Eel River
The Eel River supports one of California’s largest wild salmon and steelhead runs in a watershed that hosts the world’s largest surviving stands of ancient redwoods.
The Eel flows generally northward from Northern California’s Mendocino National Forest to the Pacific, a few miles south of Eureka. The river and its tributaries drain more than 3,500 square miles, the state’s third-largest watershed.
The Eel River system hosts the longest salmon run in the state. NOAA Fisheries has made the watershed a high priority for rebuilding salmon populations. Portions of the river system are “wild and scenic.” The designation by California (1972) and the federal government (1981) protects these stretches from dams.
The Eel River is a major water source and recharges the groundwater basins that support agricultural and domestic water supplies. Its flows vary as much as a hundredfold because of the changing Pacific storm patterns.
The River’s Course
The river’s mainstem runs about 200 miles north through the Coast Range toward its mouth just south of Humboldt Bay. Along the way, it joins four tributaries: the Van Duzen River, North Fork, Middle Fork and South Fork.
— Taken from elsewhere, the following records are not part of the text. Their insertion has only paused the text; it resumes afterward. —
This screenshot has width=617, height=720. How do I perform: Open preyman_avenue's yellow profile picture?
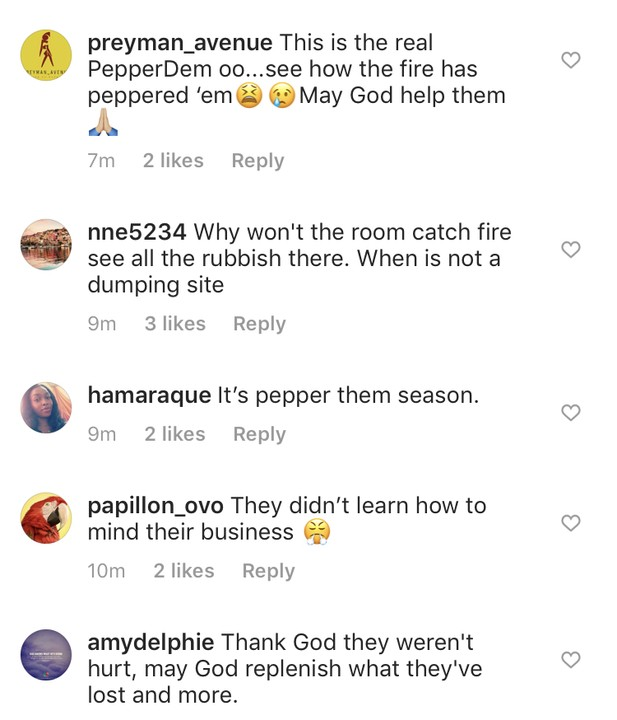click(46, 55)
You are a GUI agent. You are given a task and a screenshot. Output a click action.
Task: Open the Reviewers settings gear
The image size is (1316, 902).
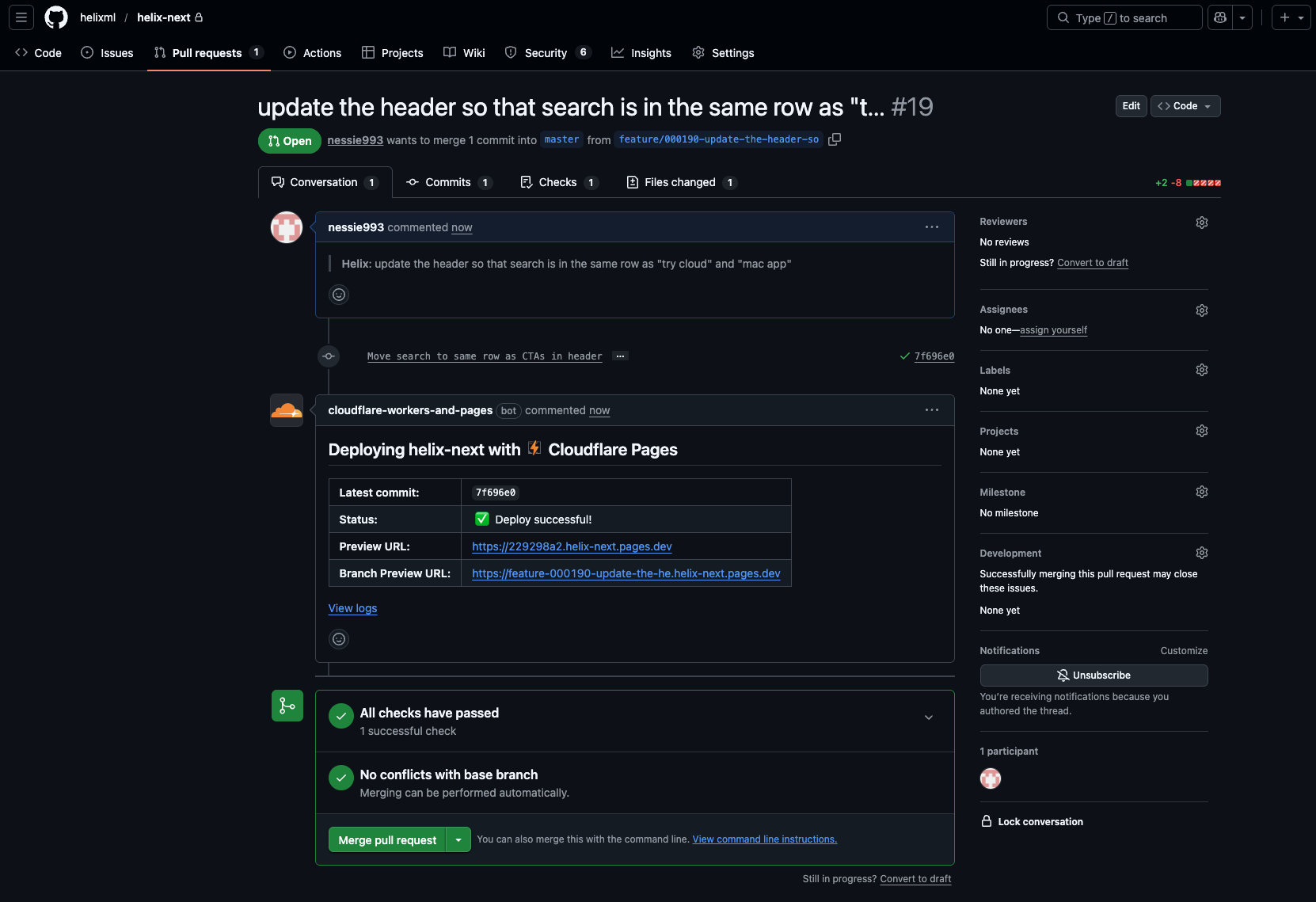tap(1201, 223)
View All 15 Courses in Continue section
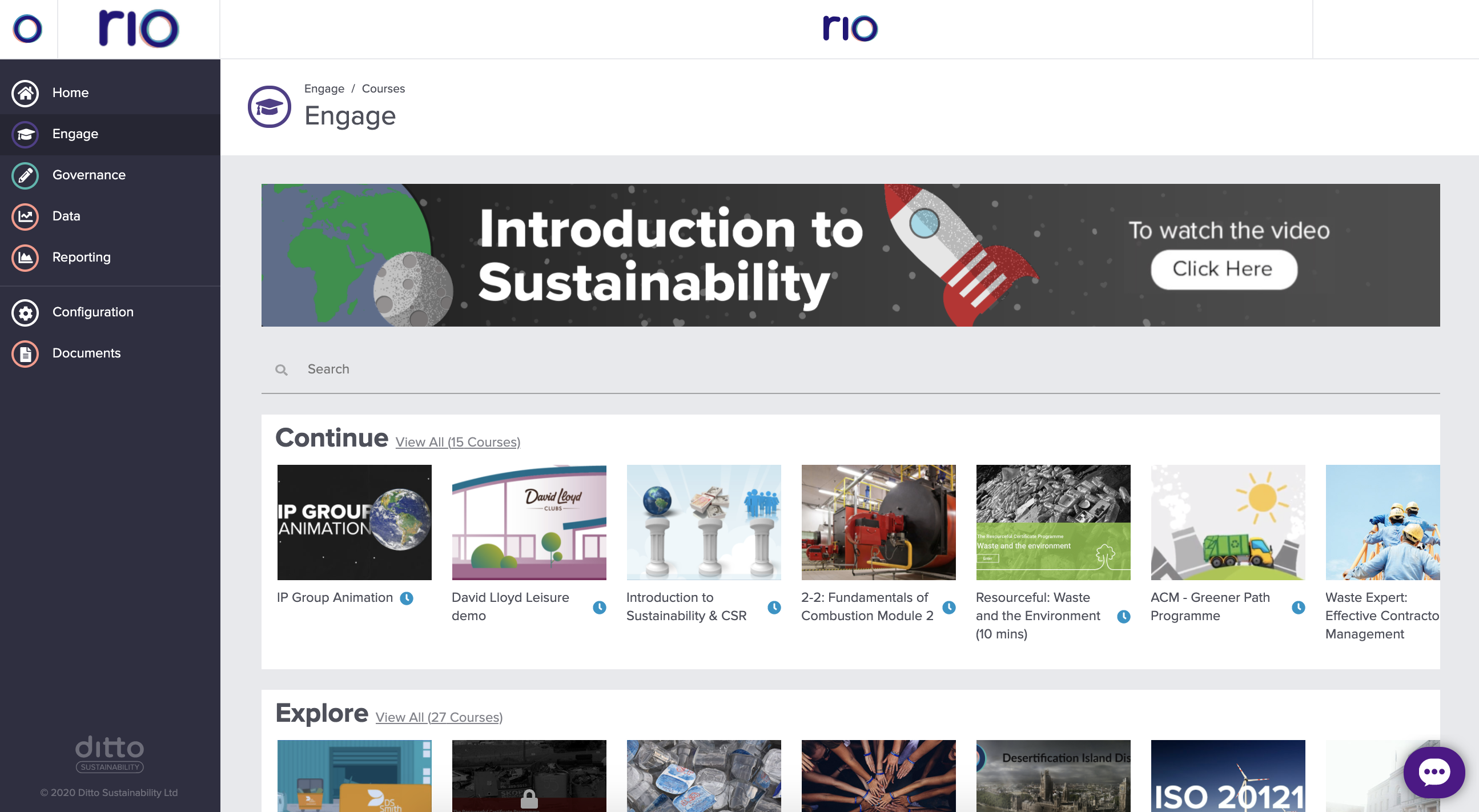1479x812 pixels. [x=458, y=442]
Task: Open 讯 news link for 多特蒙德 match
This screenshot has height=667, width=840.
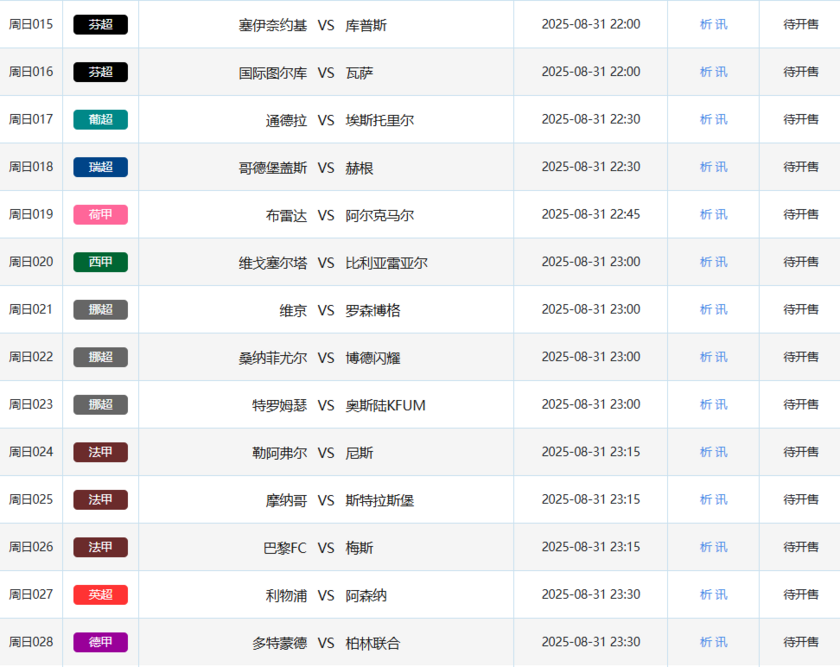Action: point(721,642)
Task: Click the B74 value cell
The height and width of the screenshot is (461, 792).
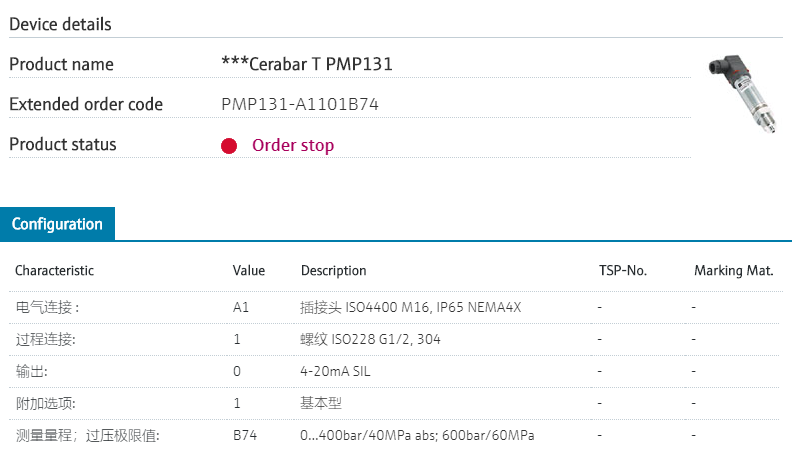Action: [x=245, y=435]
The Eel originates on the south side of Bald Mountain in Mendocino National Forest. From there it flows south to Lake Pillsbury, a reservoir built in 1921 — decades before Congress created the National Wild & Scenic Rivers System.
The Eel then flows west. On this stretch, Pacific Gas & Electric diverts some of the flows to its Potter Valley hydroelectric turbines in the headwaters of the Russian River.
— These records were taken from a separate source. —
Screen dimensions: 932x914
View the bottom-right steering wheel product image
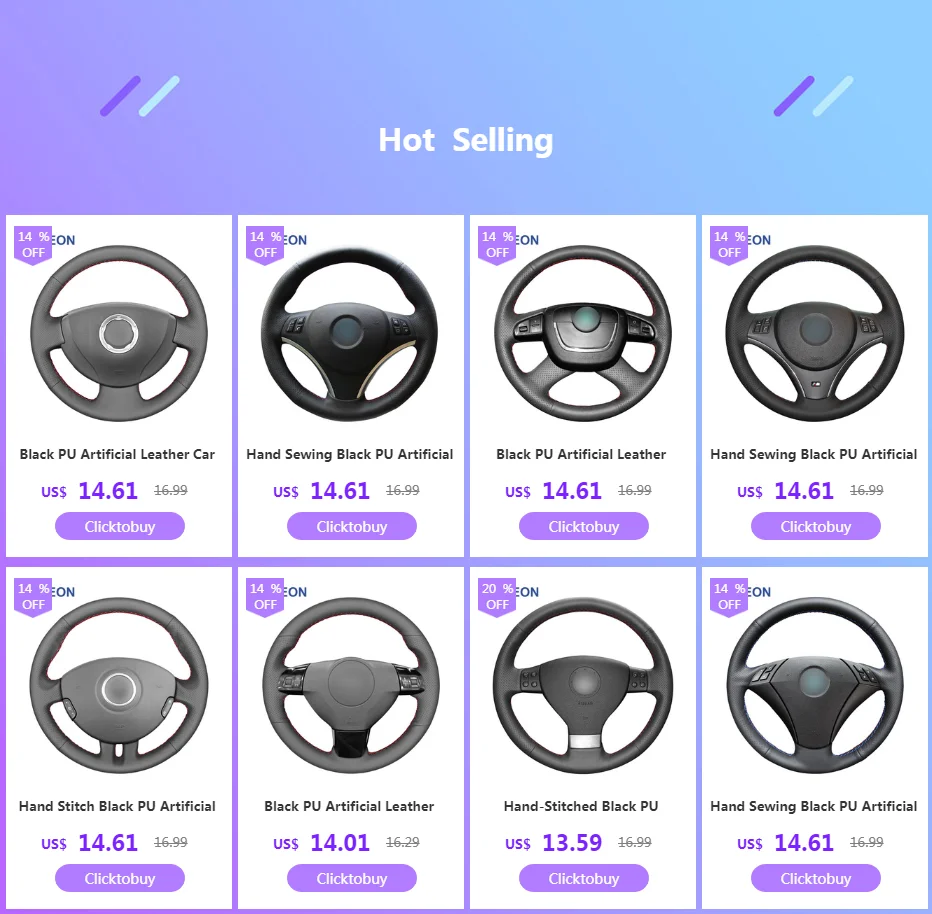coord(815,685)
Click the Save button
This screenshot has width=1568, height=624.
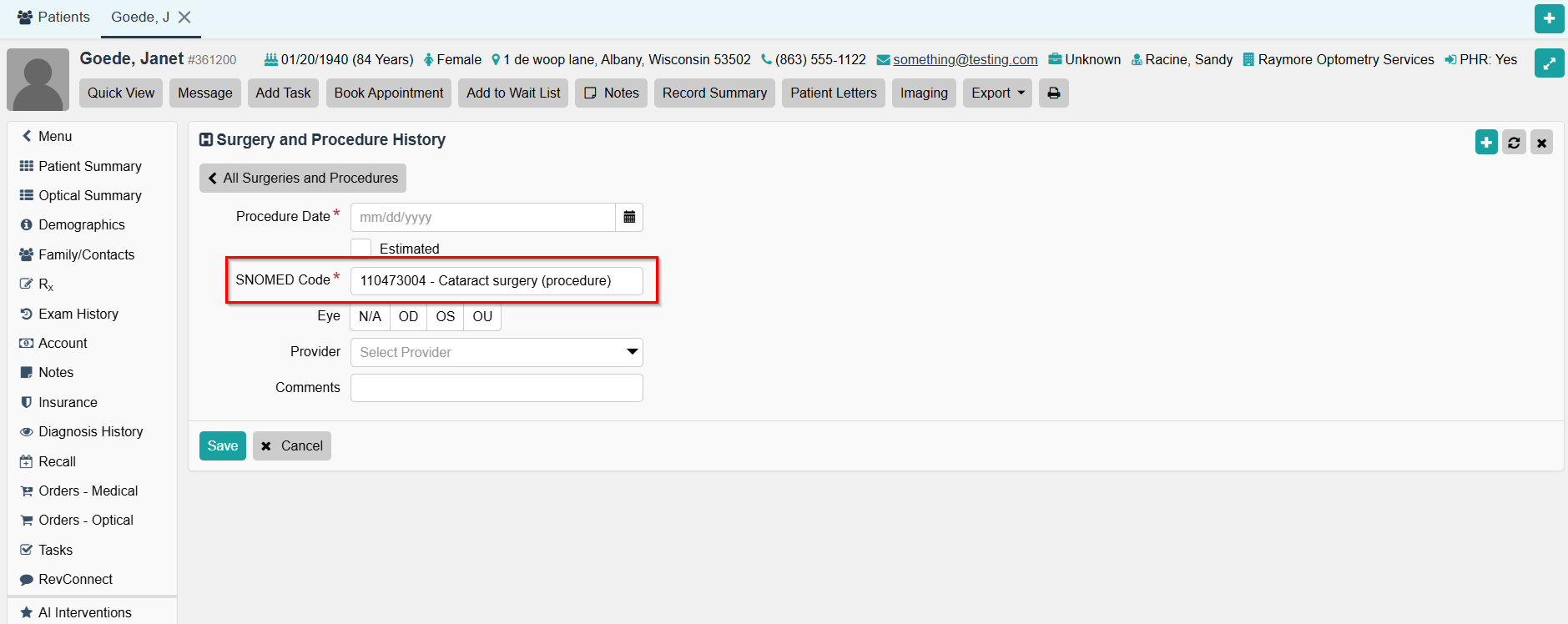(222, 446)
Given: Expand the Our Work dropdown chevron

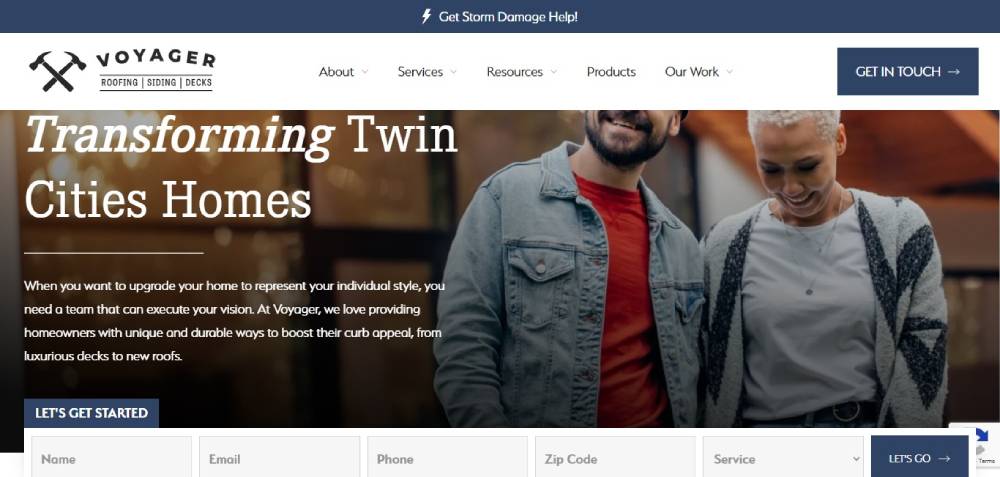Looking at the screenshot, I should point(730,72).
The river then courses north. It meets the Middle Fork and then the North Fork from the east, enclosing the Round Valley Indian Reservation. The mainstem then joins the South Fork from the west and the Van Duzen from the east before reaching the city of Fortuna where it bends west through an estuary to empty into the Pacific.
Potter Valley Project
The Cape Horn and Scott dams that comprise PG&E’s Potter Valley Project have blocked fish passage for more than 100 years, contributing to the decline of salmon and steelhead populations. Seismic concerns, maintenance costs and endangered species protections prompted PG&E in 2023 to begin the process of surrendering its federal license to operate the hydroelectric project.
PG&E says demolition of the two dams could begin as soon as 2028, pending regulatory approval. The dam removals would make the Eel the longest free-flowing river in California.
Wildlife and History
The Eel supports steelhead, chinook salmon and lamprey. The river is also home to a population of coho salmon that lives primarily in the South Fork, though there is a run that travels up the mainstem to a tributary called Outlet Creek.
The watershed’s temperate forests of mainly Douglas fire and western hemlock have supplied vast amounts of timber since the arrival of the earliest settlers.
For thousands of years before European settlement, several Athabaskan Indian tribes inhabited the lands surrounding the Eel River, including the Wailaki, Lassik, Nongatl and Sinkyone peoples.
The Wiyot Tribe’s ancestral territory is near the mouth of the Eel. The tribe’s Natural Resources Department, established in 1996, has collaborated with federal agencies and university researchers in monitoring and managing populations of native fish, including lamprey, green sturgeon and pikeminnow.